The Better Angels of Our Nature - Debut album
The Better Angels of Our Nature:
This title was borrowed from the book of the same name by Steve Pinker.
Pinker argues that despite public and media perceptions, violence in the world in all its forms is in steady decline. The book documents declining violence across time and geography. This paints a picture of massive declines in violence of all forms, from war, to improved treatment of children. He highlights the role of nation-state monopolies on force, of commerce (making "other people become more valuable alive than dead"), of increased literacy and communication (promoting empathy), as well as a rise in a rational problem-solving orientation as possible causes of this decline in violence. He notes that, paradoxically, our impression of violence has not tracked this decline, perhaps because of increased communication, and that further decline is not inevitable, but is contingent on forces harnessing our better motivations such as empathy and increases in reason.
The opening lines from the song This Circus Life were borrowed, and revised slightly, from Ray Bradbury’s 1962 novel ‘Something Wicked This Way Comes’.

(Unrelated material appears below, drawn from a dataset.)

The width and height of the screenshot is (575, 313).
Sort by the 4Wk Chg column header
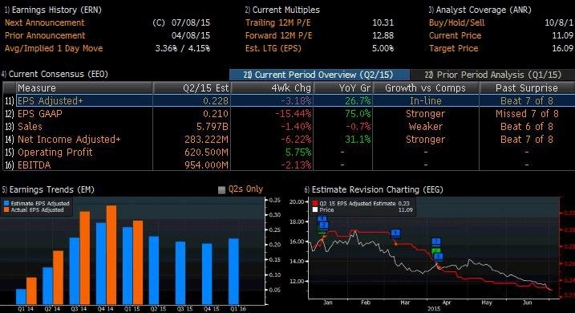point(272,88)
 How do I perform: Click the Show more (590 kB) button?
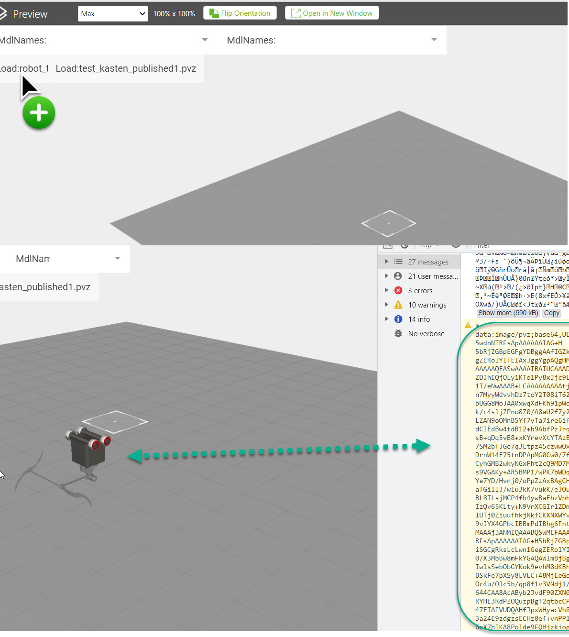pos(507,313)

The book tells the story of two 13-year-old best friends and their nightmarish experience with a traveling circus that comes to their Midwestern town. In dealing with the macabre characters from the circus, the boys learn how to combat fear. The Ringmaster is the mysterious ‘Mr. Dark’, who seemingly wields the power to grant the citizens secret desires. In reality, Dark is a malevolent being who, like the carnival, lives off the life-force of those they enslave. The novel conveys the theme that the power people, objects, and ideas have over you depends on the power you instil in them with your own mind.

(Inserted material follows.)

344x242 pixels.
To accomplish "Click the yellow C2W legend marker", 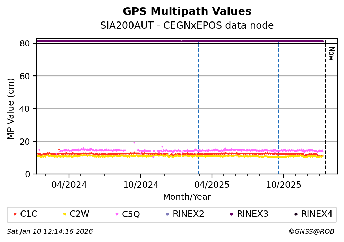I will point(64,214).
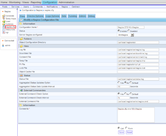Select the Form radio button
The image size is (166, 136).
click(126, 128)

These images are used with the kind permission of Laurie Asprey.
Laurie was born in 1934 in Salford. During the 1960’s he moved to London to pursue a career in acting and appeared in numerous films and TV dramas including Department S, The Wednesday Play and the Champions. He then pursued a career as a Photographer and captured images of some of the world’s most iconic musicians including John Lennon, Bob Marley and the Rolling Stones. The images used on the front and back cover are from collections Laurie took in the 1960’s and 1970’s of working class children playing amongst the slums.
All songs written by Charlie Mear.
Produced by Dan Wilde.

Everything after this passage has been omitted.